[VORLIEGENDER TEXT]:

━━━━━━━━━━

"Rutherford Falls": 2 Staffeln mit insgesamt 18 Folgen.
Staffel 2 seit 27. Juni 2022 in der Mediathek von Wow (Sky).
Sitcom "Rutherford Falls"
Die Sitcom "Rutherford Falls" macht Lust auf mehr, sagt unser Kritiker. In Los Angeles feierten die Schauspieler die Premiere der zweiten Staffel. © Getty Images / Unique Nicole
Den weißen Mann vom Sockel stoßen
06:38 Minuten
"Rutherford Falls" ist eine gefällige, schwungvolle, optimistische Mainstream-Sitcom voll geistreicher, aber oft enttäuschend unpolitischer Figuren, sagt unser Kritiker. Dennoch wirke sie entspannt und einladend, weil offener Rassismus kaum vorkomme.
Sierra Teller Ornelas schreibt und produziert Comedy-Serien für das US-Mainstream-Publikum: "Happy Endings", "Superstore", "Brooklyn Nine-Nine". Doch erst jetzt, nach zehn Jahren in der Branche, ist sie nicht mehr die einzige indigene Stimme im "Writer's Room", dem Team, das für eine Serie gemeinsam Figuren und Drehbücher erarbeitet. Als Produzentin der Sitcom "Rutherford Falls" stellte sie einen Writer's Room zusammen, in dem "Native Americans" (US-amerikanische Ureinwohner) in der Überzahl sind.
Nur die eigenen Vorfahren im Blick
Leider dreht sich trotzdem lange alles um jene Sorte kindisch-ignoranten weißen Mann, dem bereits 50 frühere Sitcoms Platz, Bühne, Redezeit boten: Nathan Rutherford ist um die 40 Jahre alt und leitet das Rutherford-Museum in der Kleinstadt Rutherford Falls.

━━━━━━━━━━

[ARBEITSAUFTRAG A]: Schreibe aus dem Text über die Sitcom „Rutherford Falls“ den Abschnitt von „Sierra Teller Ornelas“ bis „der Überzahl sind.“ wortgetreu ab.
[ARBEITSAUFTRAG B]: Wie alt ist Nathan Rutherford laut dem Text über die Sitcom „Rutherford Falls“?
[ARBEITSAUFTRAG C]: Führe den Text über die Sitcom „Rutherford Falls“ im Anschluss an seinen letzten Satz weiter.

[DATENBLOCK]:
━━━━━━━━━━

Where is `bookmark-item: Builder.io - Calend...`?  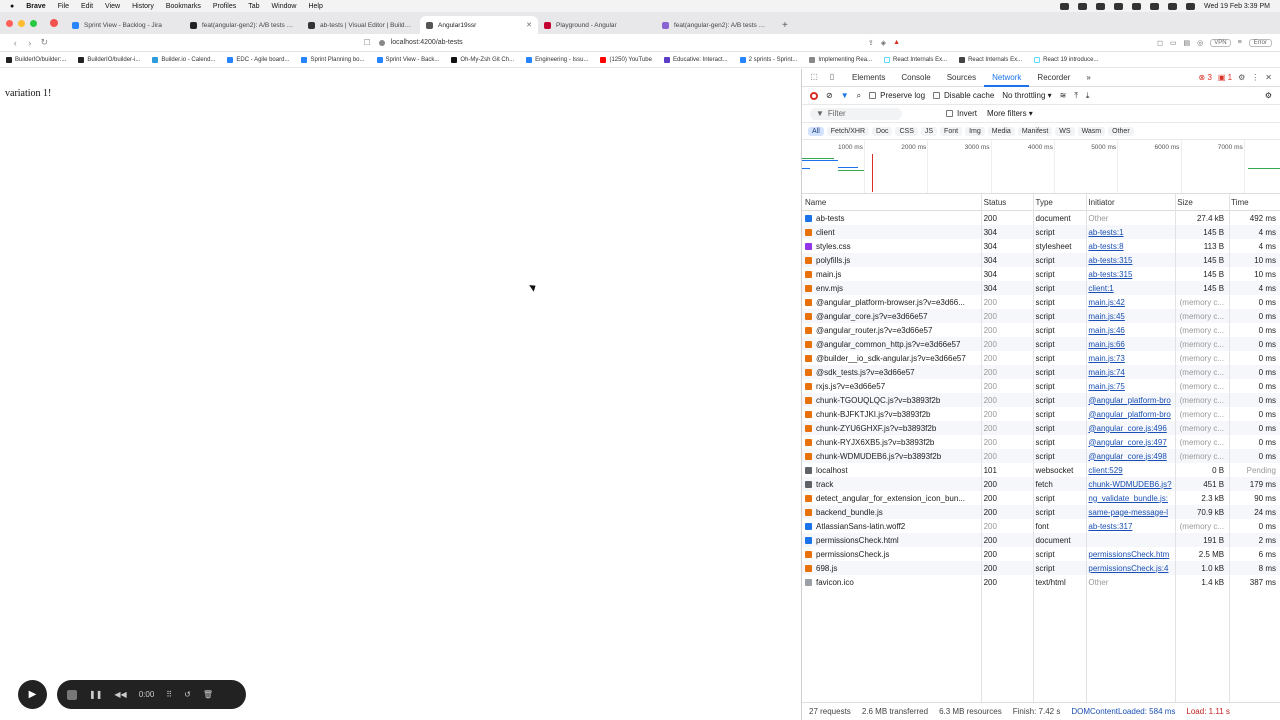 bookmark-item: Builder.io - Calend... is located at coordinates (184, 60).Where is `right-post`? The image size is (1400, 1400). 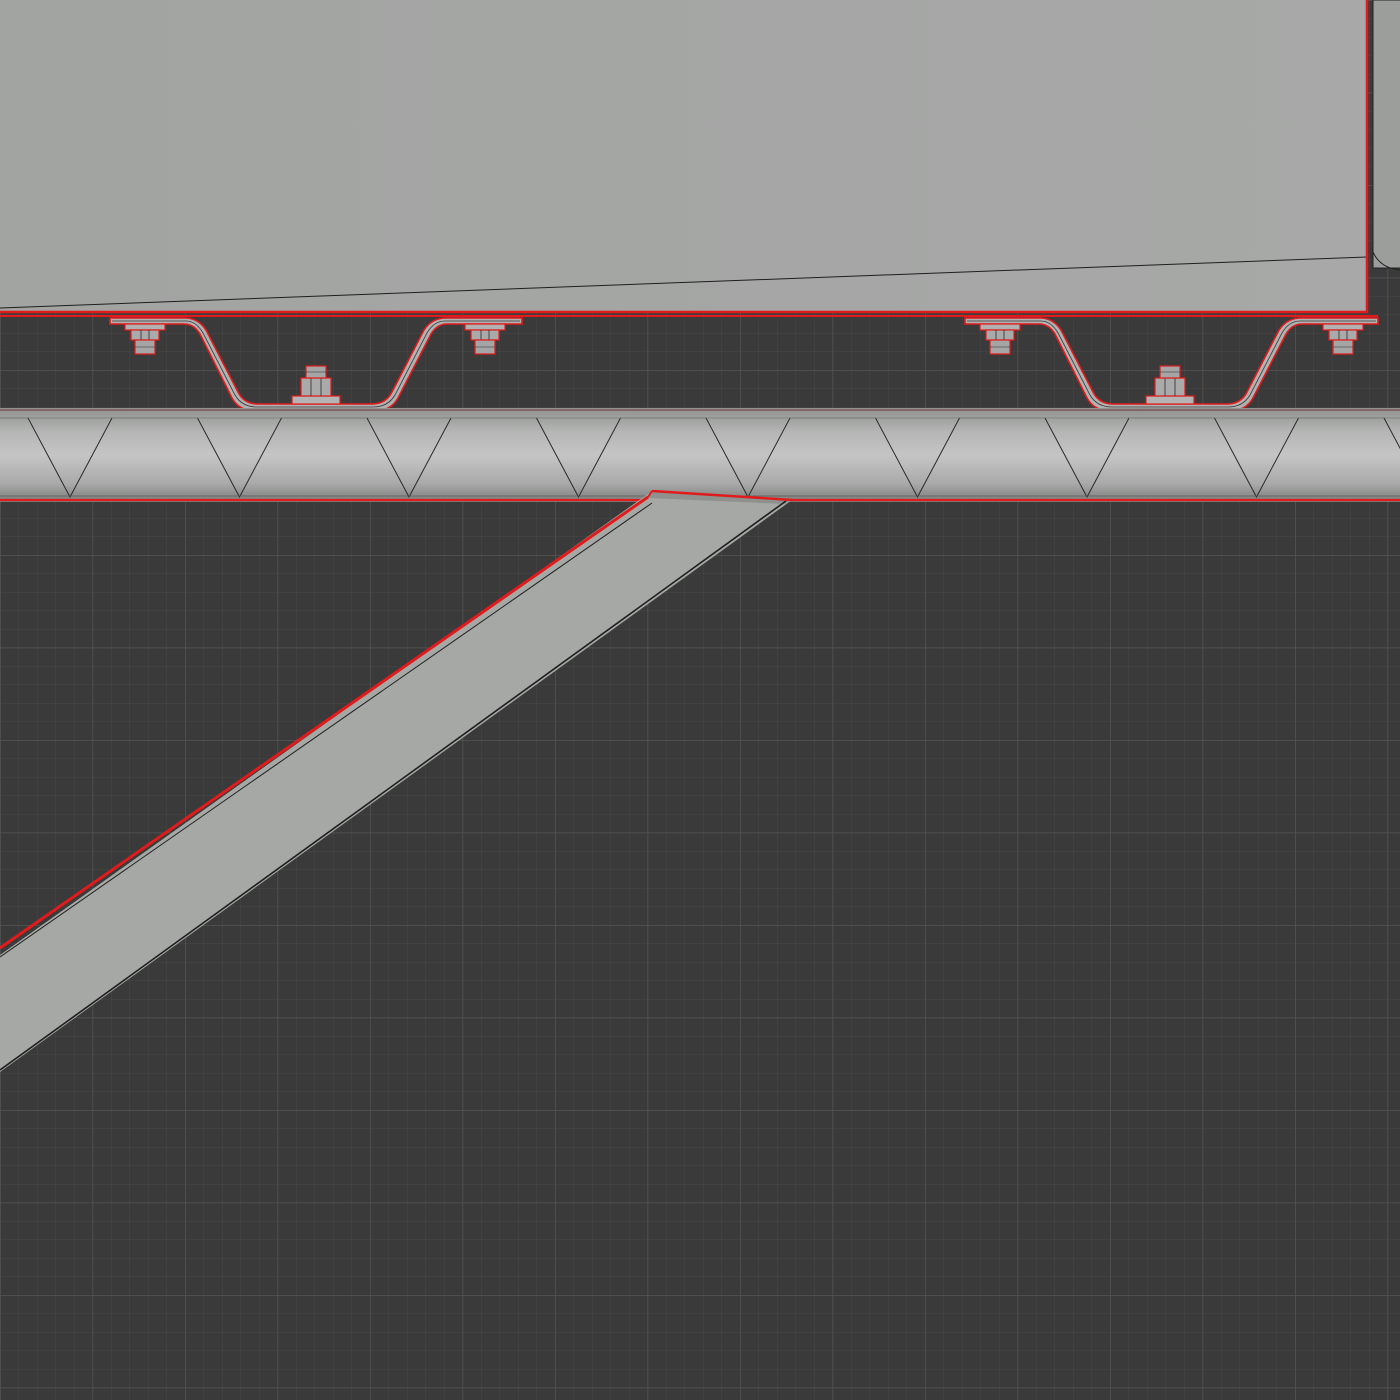 right-post is located at coordinates (1386, 136).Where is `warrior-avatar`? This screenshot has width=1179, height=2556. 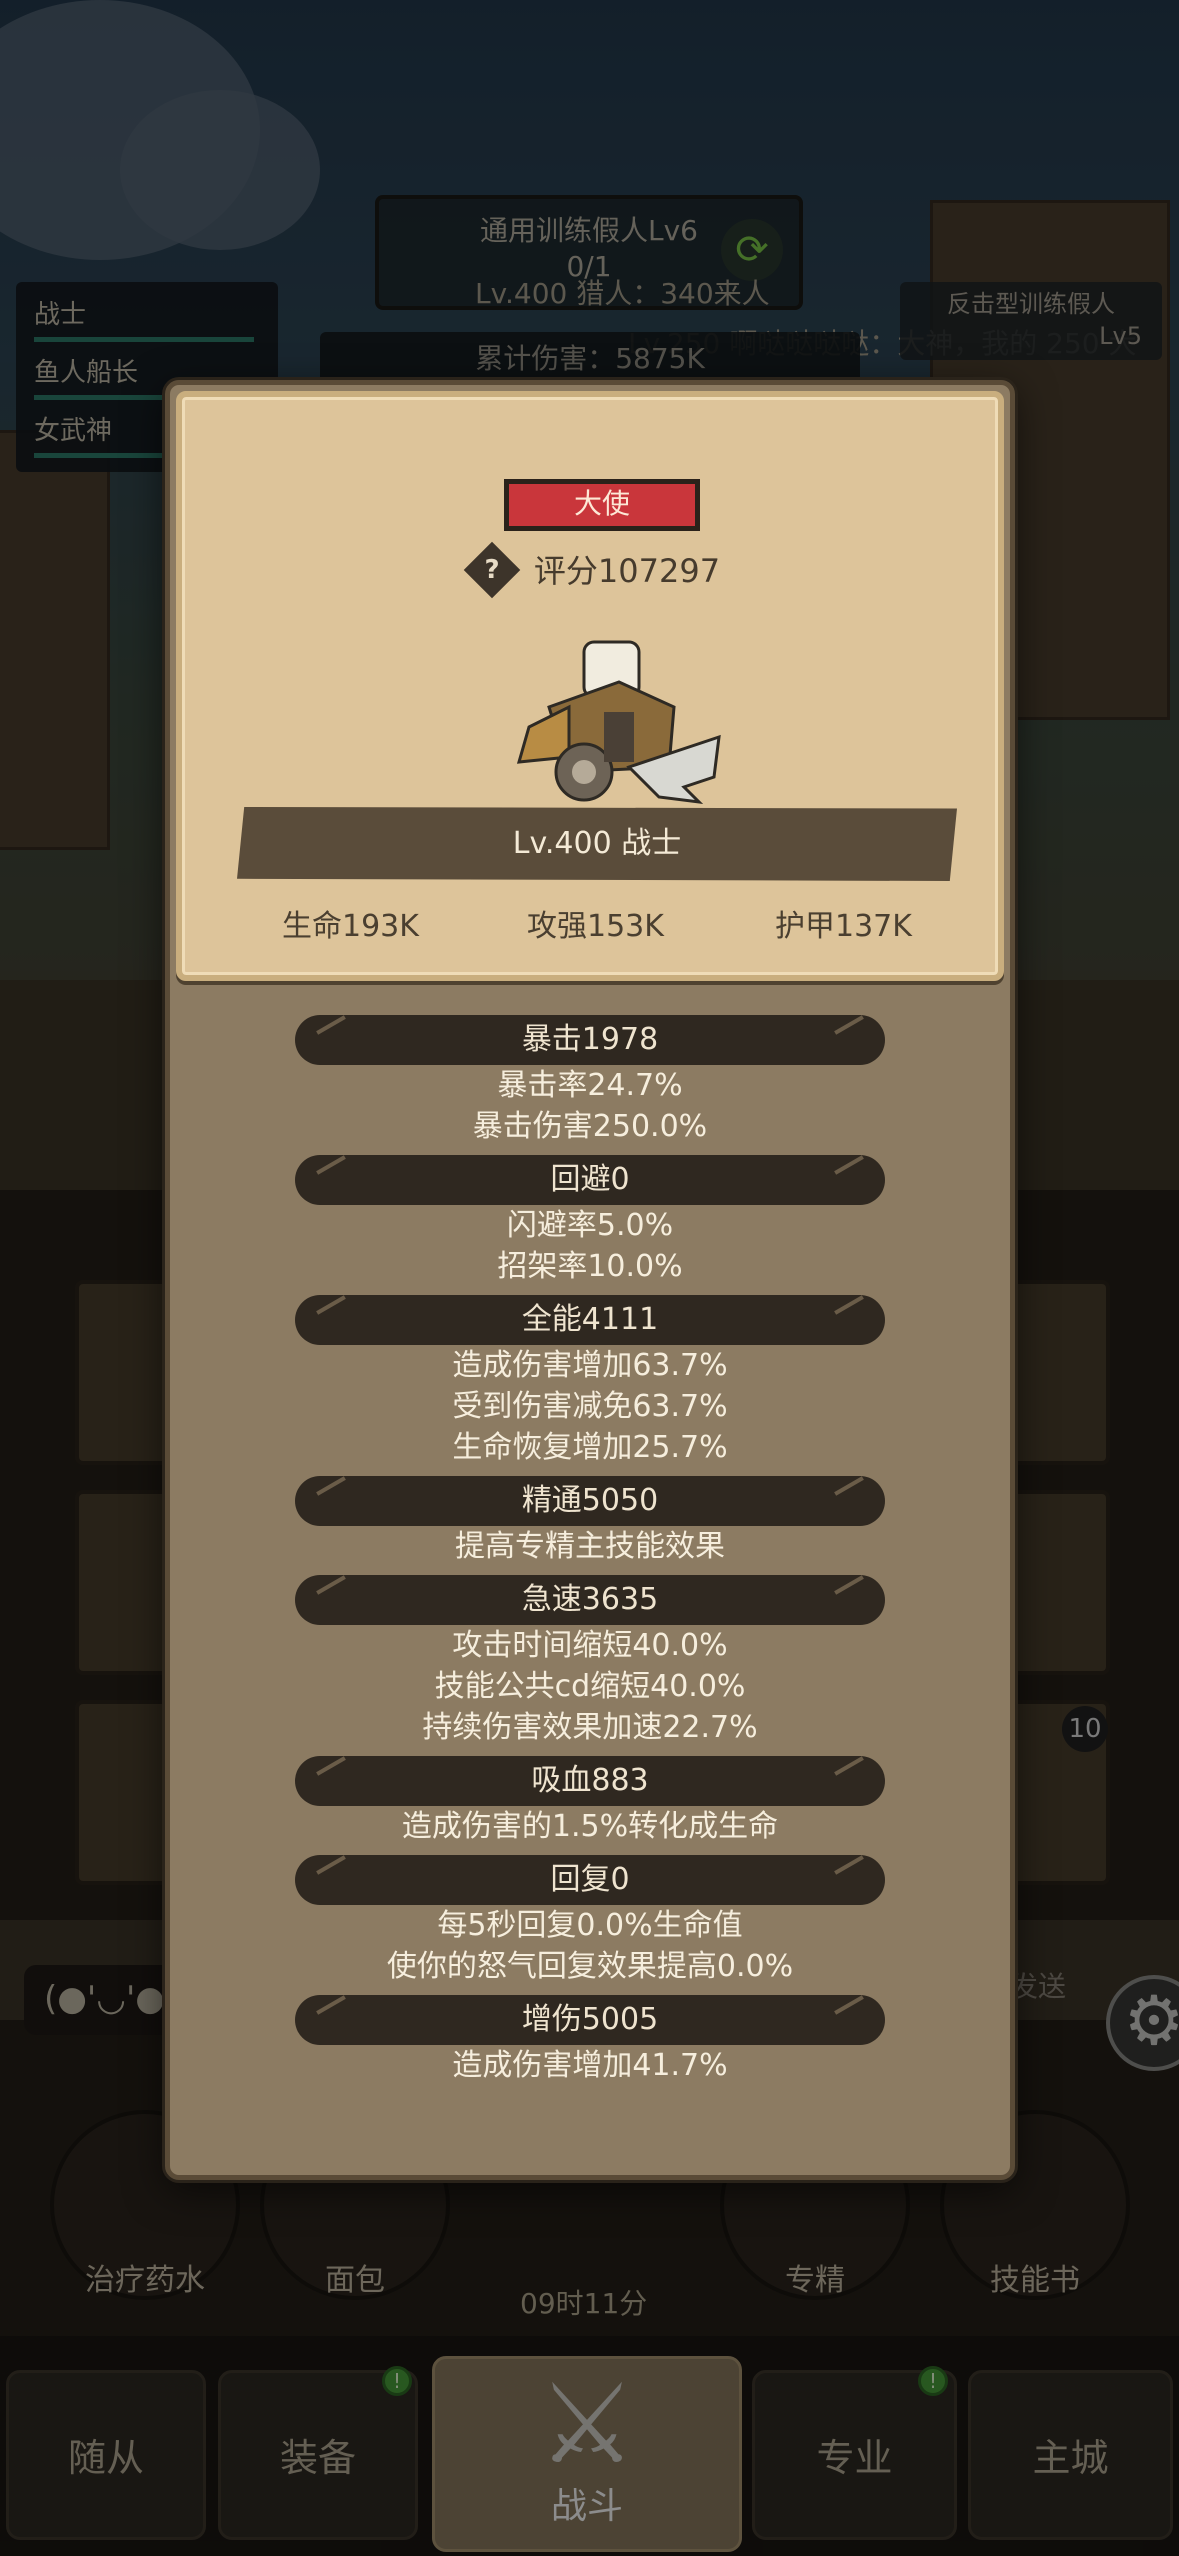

━━━━━━━━━━

[ERGEBNIS A]:
Sierra Teller Ornelas schreibt und produziert Comedy-Serien für das US-Mainstream-Publikum: "Happy Endings", "Superstore", "Brooklyn Nine-Nine". Doch erst jetzt, nach zehn Jahren in der Branche, ist sie nicht mehr die einzige indigene Stimme im "Writer's Room", dem Team, das für eine Serie gemeinsam Figuren und Drehbücher erarbeitet. Als Produzentin der Sitcom "Rutherford Falls" stellte sie einen Writer's Room zusammen, in dem "Native Americans" (US-amerikanische Ureinwohner) in der Überzahl sind.

[ERGEBNIS B]: Nathan Rutherford ist um die 40 Jahre alt.

[ERGEBNIS C]:
Wie seine Vorfahren vor fast 400 Jahren eine Siedlung gründeten, scheint dem jovialen, kinder- und fast freundeslosen Bastler, Spießer und Historien-Onkel das Imposanteste und Wichtigste auf der Welt. Nathans Schulfreundin Reagan wuchs im Reservat nebenan auf und führt heute das "Kulturzentrum" im Casino, einen freudlosen Raum, für den niemand Geld und Interesse hat.
Bronze-Statue "Big Larry" soll versetzt werden
Die Bronze-Statue "Big Larry" markiert die Stelle, an der Laurence Rutherford im Jahr 1638 Land kaufte, bei einem (wohl keinesfalls fairen) Handel mit den indigenen Minishonka. Oft rammen Autos versehentlich Big Larrys Sockel, die Statue soll versetzt werden.
Terry Thomas, Casinobesitzer und pragmatischer indigener Politiker, sieht ein gefundenes Fressen in Nathan, dem freundlichen, gefallsüchtigen und privilegierten Lokalpatrioten. Die Minishonka drängen auf Wiedergutmachung und Reparationen. "Big Larry" Rutherford, Nathan Rutherford und ein großer Konzern entfernterer Verwandter namens "Rutherford Inc." sollen fallen.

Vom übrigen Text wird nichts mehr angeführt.